Por Eduarda Camargo, CGO da Portão 3 (P3).
O Brasil se encontra em uma encruzilhada decisiva no caminho da inteligência artificial.
O PL 2.338/23, que estabelece o marco regulatório do setor, promete ser votado ainda em 2025 e vai muito além do debate sobre o uso cotidiano de ferramentas como ChatGPT e Gemini. O texto define parâmetros de treinamento, uso de dados, remuneração de criadores, serviços permitidos, responsabilidades jurídicas e órgãos de supervisão.
O resultado dessa legislação não é apenas técnico: ele pode determinar se o país se posicionará como protagonista na corrida global da IA ou se continuará à margem, limitado por barreiras regulatórias ou pela falta de confiança do mercado.
Um dos pontos centrais é a classificação de risco dos sistemas, inspirada pelo modelo europeu. Graduações entre baixo, alto e excessivo risco implicam desde maior transparência até proibições completas.
A tensão entre robustez regulatória e segurança jurídica é evidente. Regras excessivamente rígidas podem tornar o Brasil um ambiente de alto custo, afastando inovação e investimento. Normas demasiadamente frouxas, por outro lado, deixam consumidores, trabalhadores e grupos vulneráveis expostos.
O equilíbrio é delicado, e cada decisão sobre limites, obrigações e sanções terá efeitos diretos sobre a competitividade do país.

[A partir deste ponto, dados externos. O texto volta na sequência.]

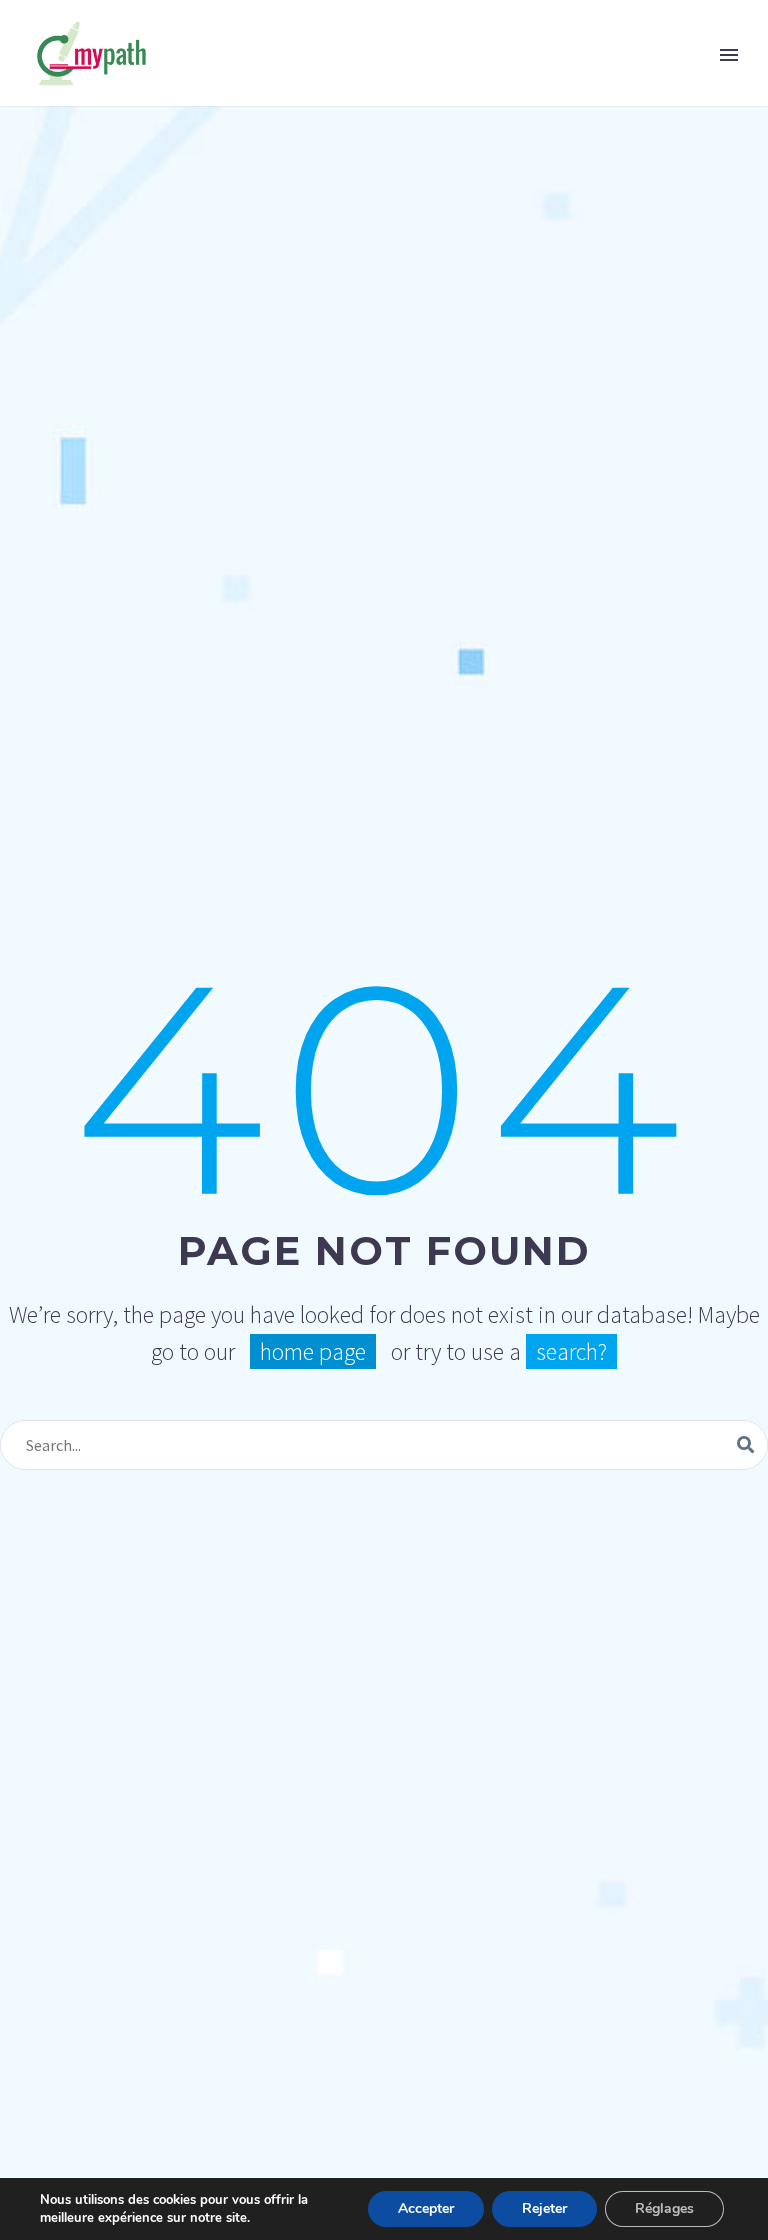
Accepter (426, 2208)
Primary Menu (729, 55)
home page (313, 1351)
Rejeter (544, 2208)
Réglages (664, 2208)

A mitigação de vieses e discriminação é outro ponto crítico. Sistemas de IA refletem desigualdades históricas presentes nos dados que consomem. Sem medidas claras de prevenção, contratações, crédito, vigilância e acesso a serviços continuarão a reproduzir desigualdades.
A indústria alerta, porém, para o custo e a complexidade dessas exigências, gerando pressão por regras mais flexíveis que, se bem implementadas, poderiam consolidar uma base de confiança social e ética no uso da tecnologia.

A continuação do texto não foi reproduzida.